If it has rained during the short rains, then it normally dries up for a few months, January and February, which is Tanzania's 'short dry season', before starting to rain again in earnest in March.


Clothing and Dress Recommendations

It never gets really cold in Tanzania so lightweight clothing, preferably cotton or linen, is recommended. While on a game viewing safari, avoid brightly coloured clothing, stick to whites, beiges, khakis and browns. There may be long days sitting in safari vehicles, so it is advisable to wear light comfortable clothing such as short sleeved shirts and cotton/linen trousers or shorts. Denim will become too hot and extremely uncomfortable. Walking shoes and socks will be required.

The evenings will be chilly, so long sleeved shirts and trousers should be worn. A sweater may be needed. These will also prevent you being bitten by insects. A hat should be worn at all times outside. The sun may sometimes not feel hot, but it can still easily burn, especially if it is cloudy and overcast.

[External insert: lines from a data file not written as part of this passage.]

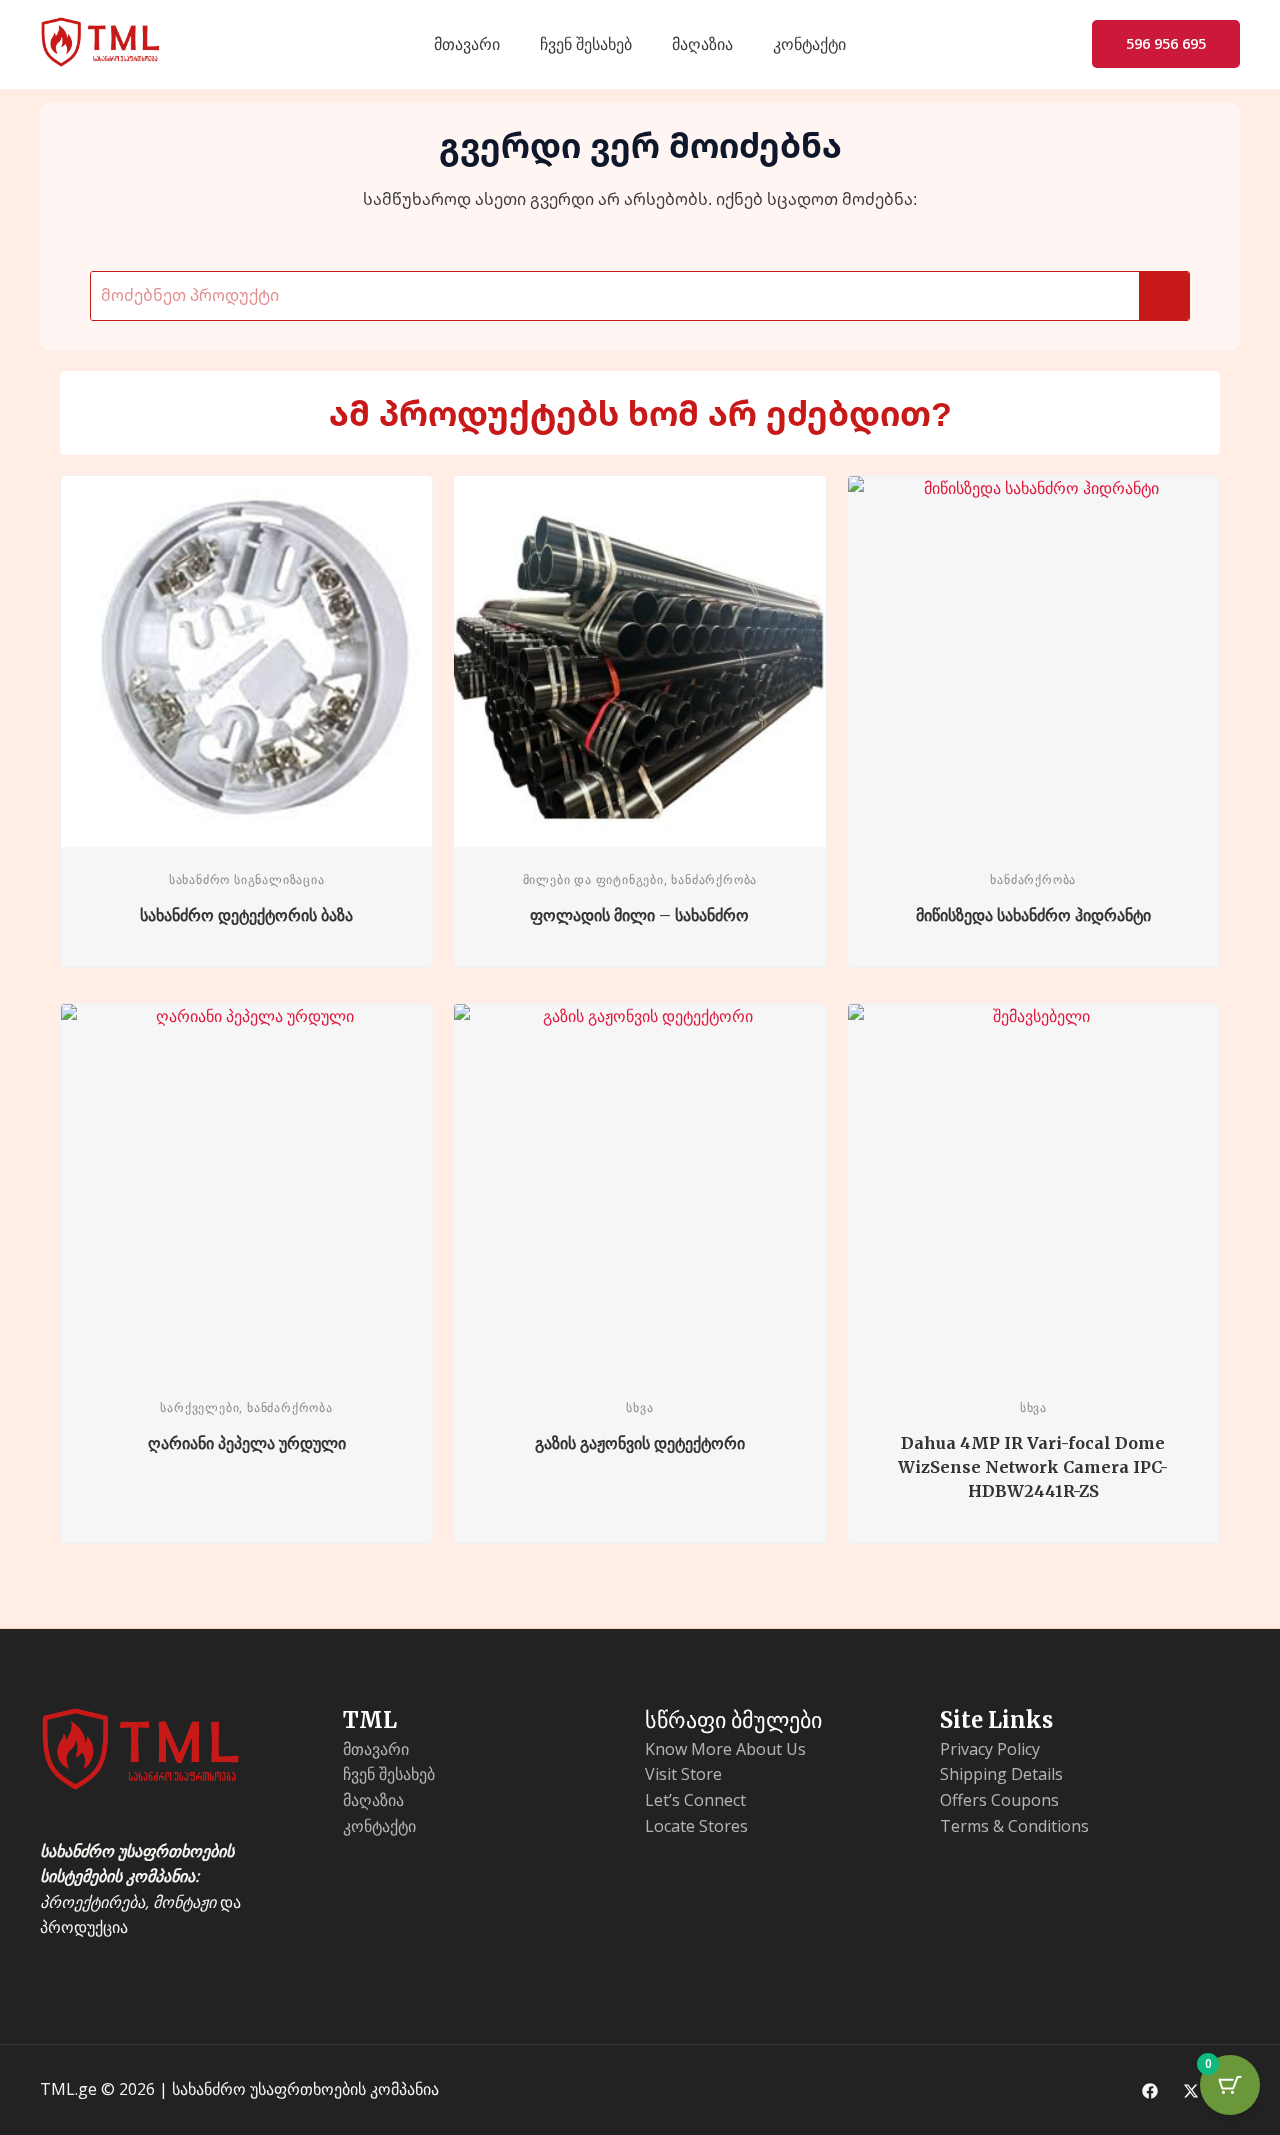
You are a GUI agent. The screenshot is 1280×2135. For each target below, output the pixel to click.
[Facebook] (1150, 2091)
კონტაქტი (809, 44)
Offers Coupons (999, 1800)
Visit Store (683, 1774)
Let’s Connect (695, 1800)
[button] (1166, 44)
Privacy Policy (990, 1749)
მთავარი (467, 44)
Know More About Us (725, 1749)
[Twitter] (1191, 2091)
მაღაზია (702, 44)
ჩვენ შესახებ (586, 44)
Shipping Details (1001, 1774)
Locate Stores (696, 1826)
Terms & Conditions (1014, 1826)
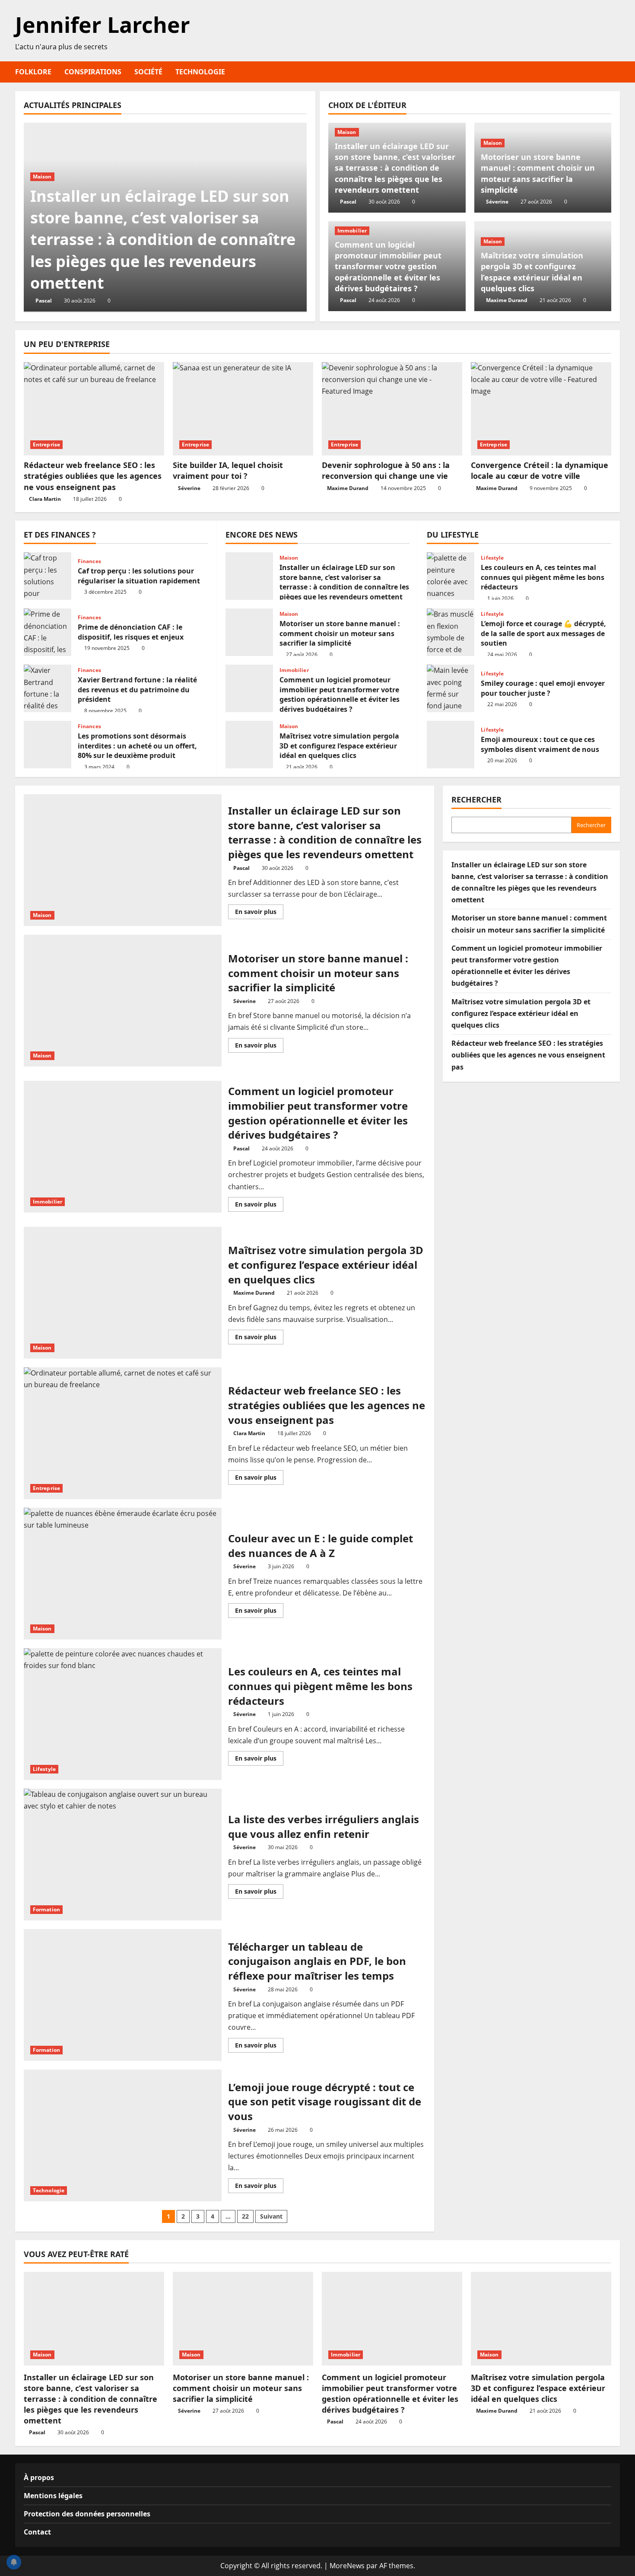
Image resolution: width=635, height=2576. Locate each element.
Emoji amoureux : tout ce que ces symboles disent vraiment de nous (450, 744)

If visiting Zanzibar or any coastal town don't forget to take a swimsuit, as it is invariably warm. Ladies are recommended to take cotton skirts, blouses and dresses. Sandals are a must for this environment! On the beaches and within the confines of hotels, normal swimwear is acceptable but nudity is not.

As over a third of the population in Tanzania is Muslim, it is therefore not etiquette for ladies to walk around in public displaying their legs and shoulders. Remember to dress modestly as short shorts, miniskirts, vests and tank tops will be frowned upon.


Electricity and Plug Standards

Electrical sockets in Tanzania are one of three: Type G (BS-1363) and Type C (CEE 7/16 Europlug) and Type D (BS-546) electrical socket types: If your appliance's plug doesn't match the shape of these sockets, you will need a travel plug adapter in order to plug in. Travel plug adapters simply change the shape of your appliance's plug to match whatever type of socket you need to plug into. If it's crucial to be able to plug in no matter what, bring an adapter for all types.

Electrical sockets in Tanzania usually supply electricity at 230 volts AC / 50 Hz frequency. If you're plugging in an appliance that was built for 230 volt electrical input, or an appliance that is compatible with multiple voltages, then an adapter is all you need. If your appliance isn’t compatible with 230 volts, a voltage converter will be necessary.